#### Dataset records

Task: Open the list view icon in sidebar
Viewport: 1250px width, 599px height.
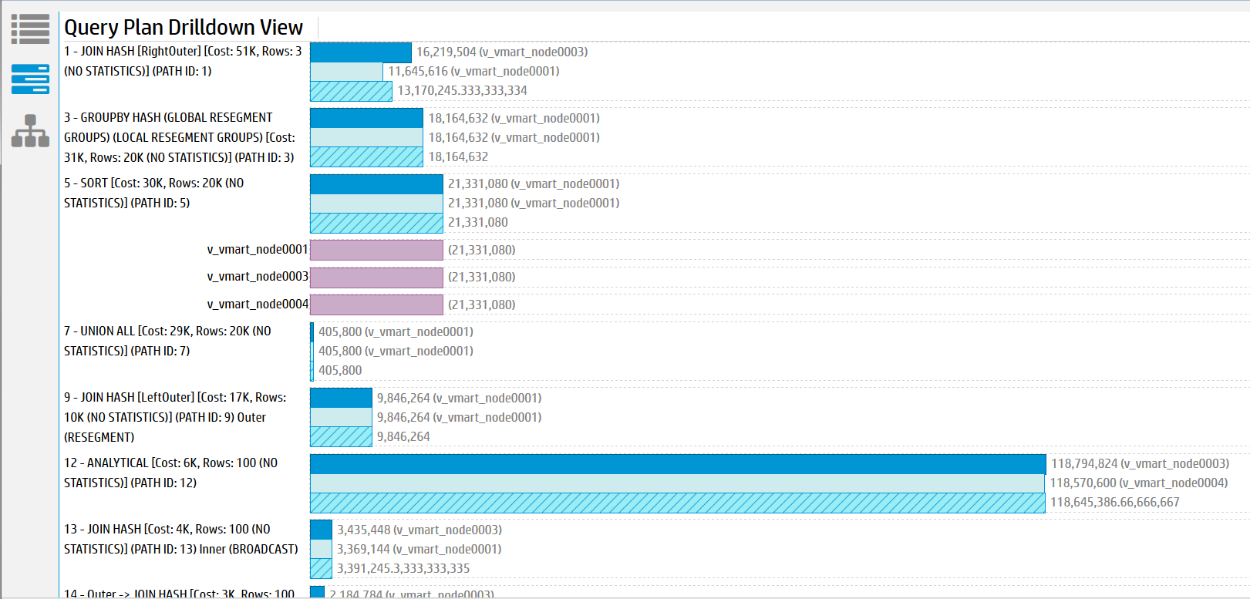Action: (30, 29)
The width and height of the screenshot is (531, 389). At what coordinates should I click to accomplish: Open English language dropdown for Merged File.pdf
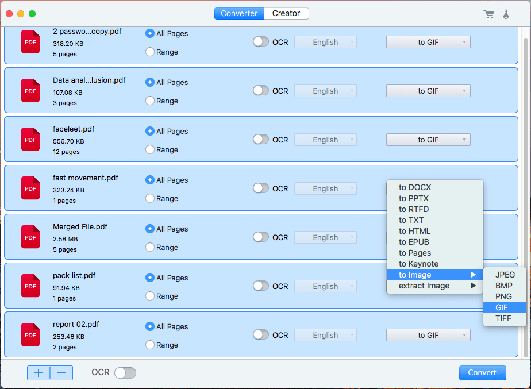tap(325, 237)
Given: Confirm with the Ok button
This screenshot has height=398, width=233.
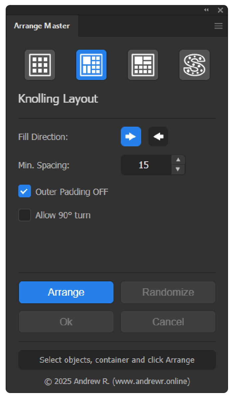Looking at the screenshot, I should [x=66, y=322].
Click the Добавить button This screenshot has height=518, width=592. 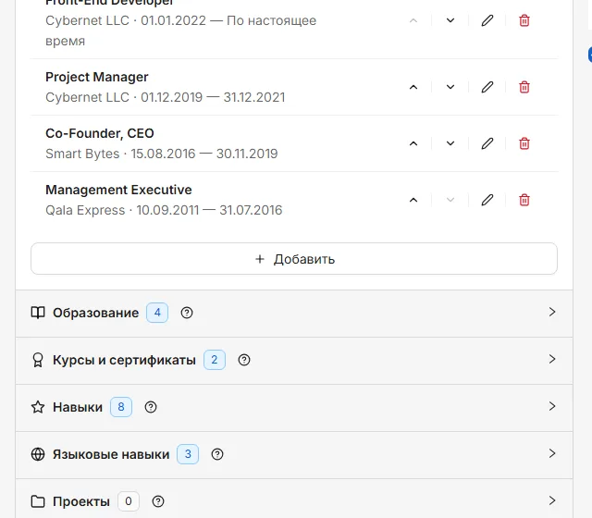pyautogui.click(x=294, y=259)
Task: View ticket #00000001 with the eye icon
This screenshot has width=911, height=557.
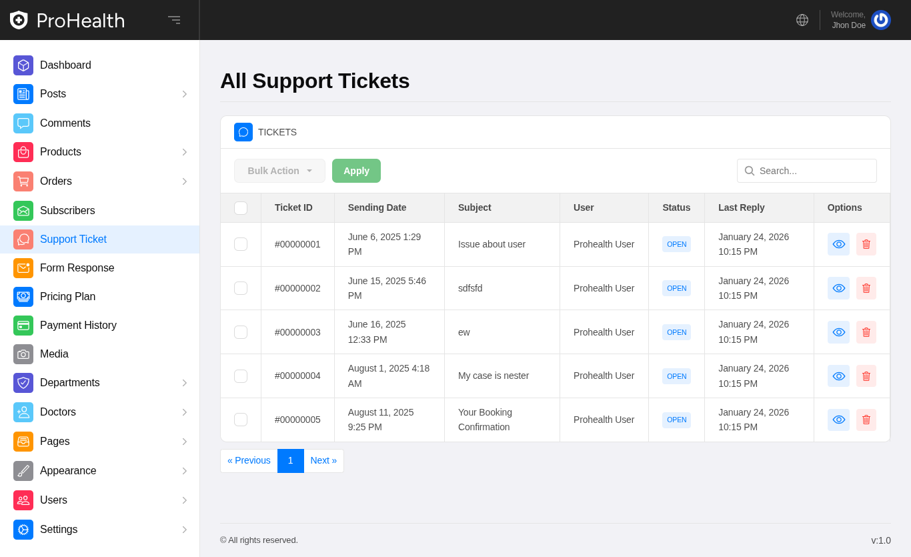Action: (x=838, y=244)
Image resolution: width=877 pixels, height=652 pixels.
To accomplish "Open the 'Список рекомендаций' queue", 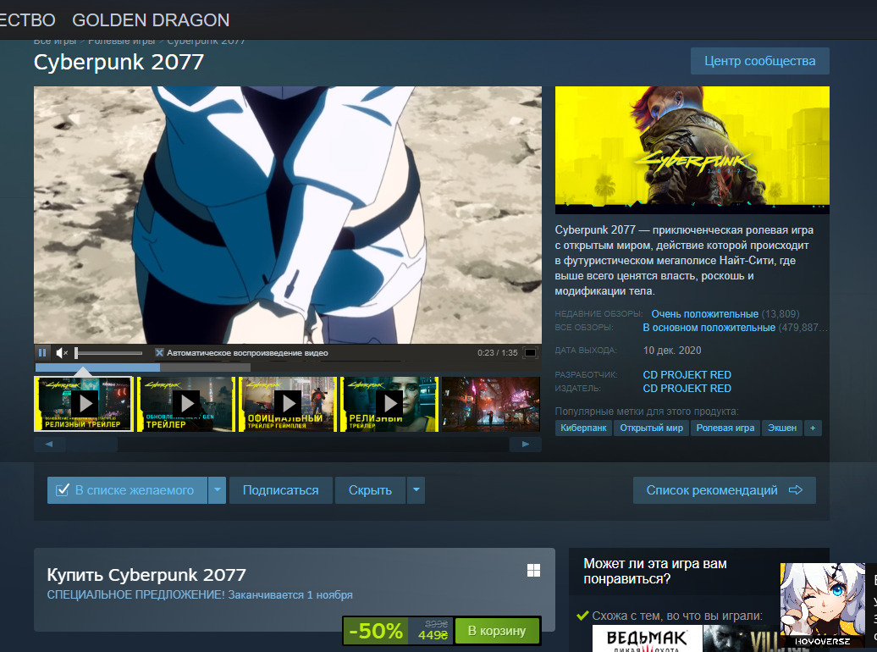I will (x=724, y=490).
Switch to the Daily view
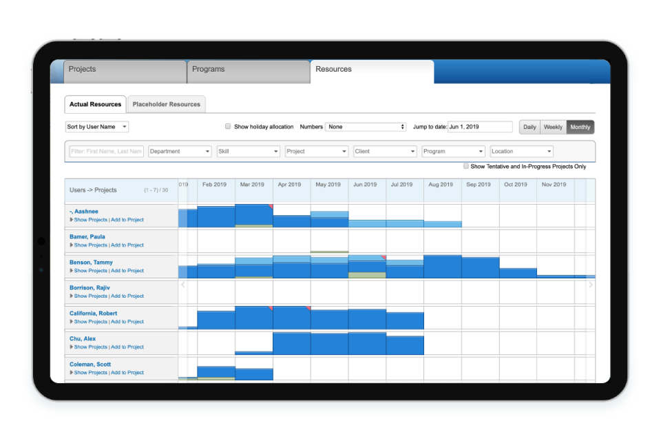Image resolution: width=661 pixels, height=441 pixels. [x=529, y=127]
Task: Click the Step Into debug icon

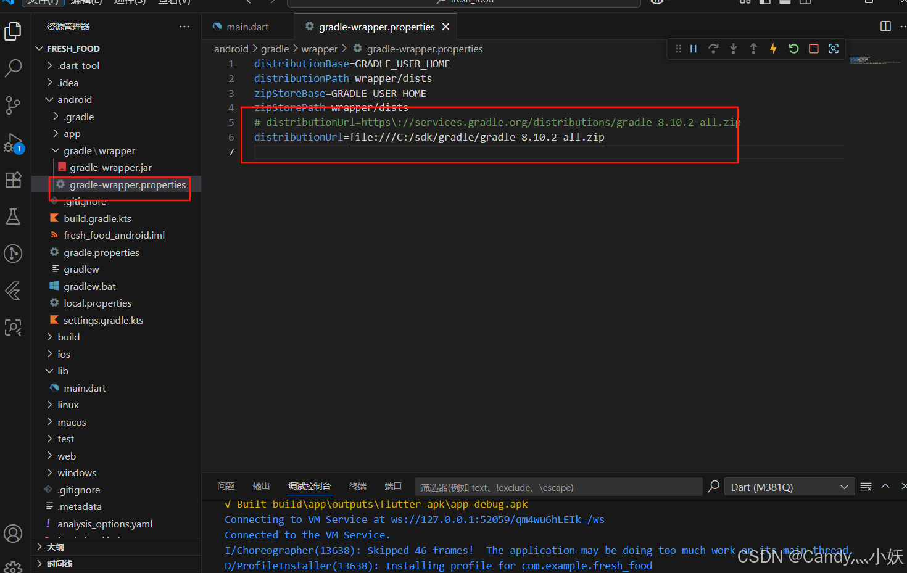Action: coord(733,49)
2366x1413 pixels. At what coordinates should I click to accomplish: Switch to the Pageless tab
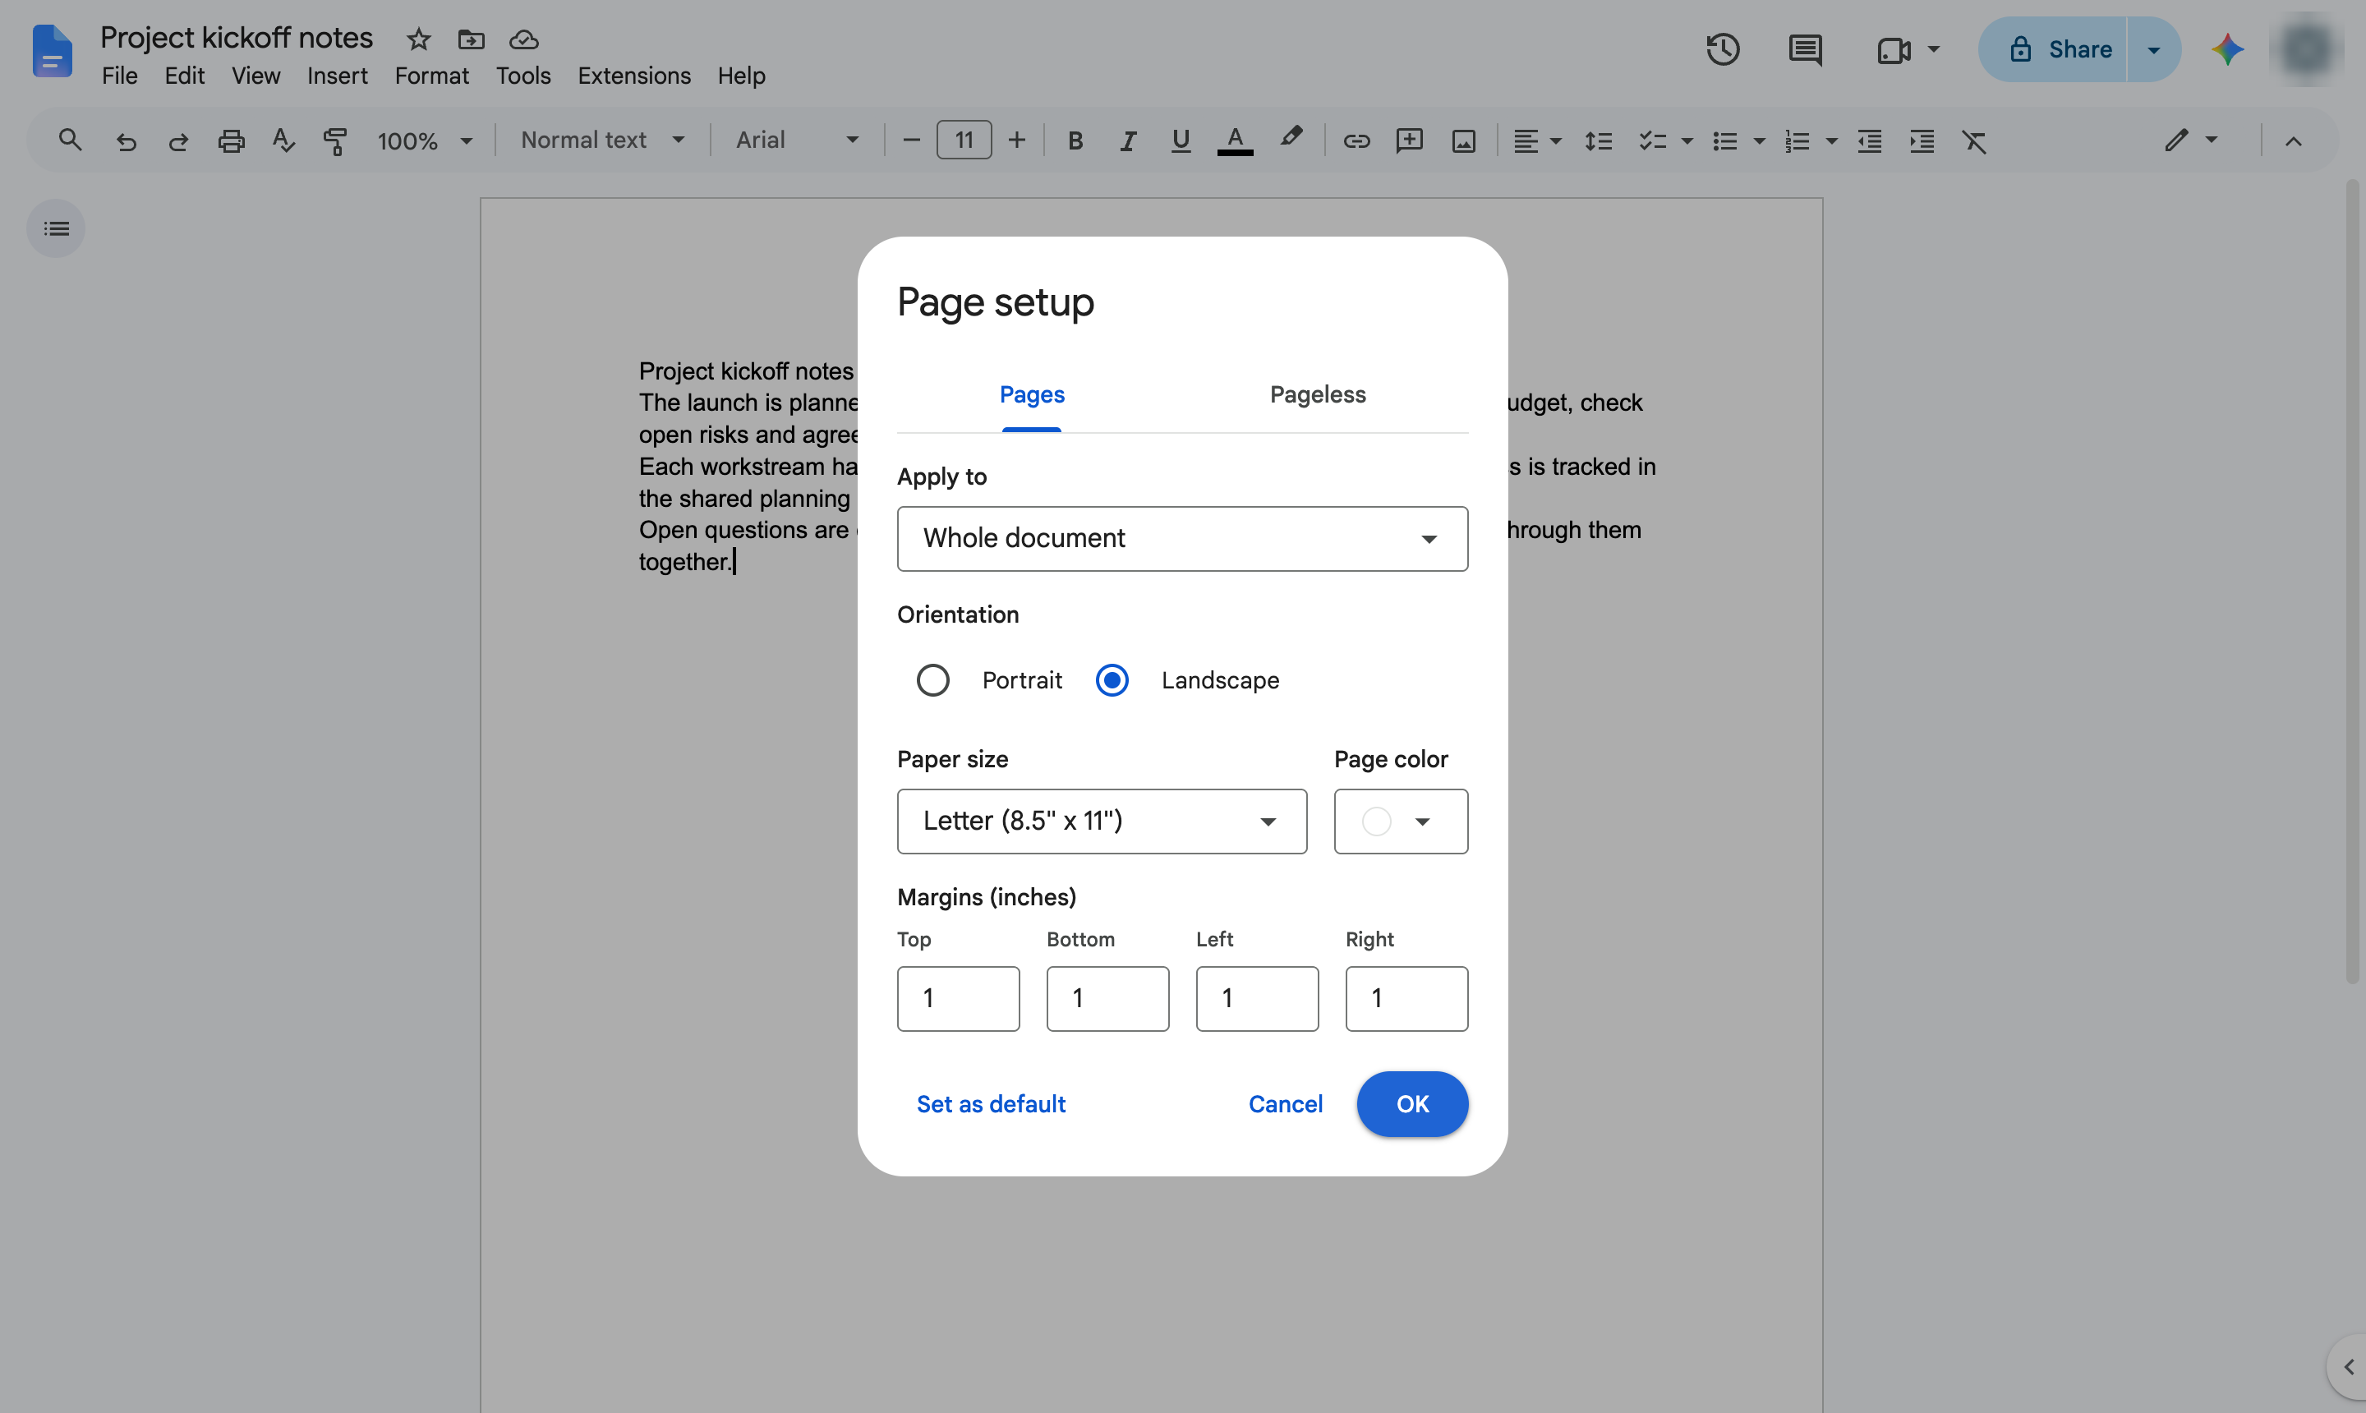(1318, 394)
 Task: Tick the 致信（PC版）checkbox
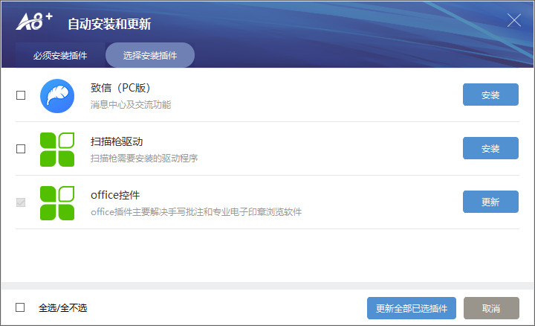[21, 95]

########

▸ **Work to complete**
Each line above that has the word "with" should be copied.

▸ **Your solution**
Given: Confirm with the Ok button
Task: View ticket #00000001 with the eye icon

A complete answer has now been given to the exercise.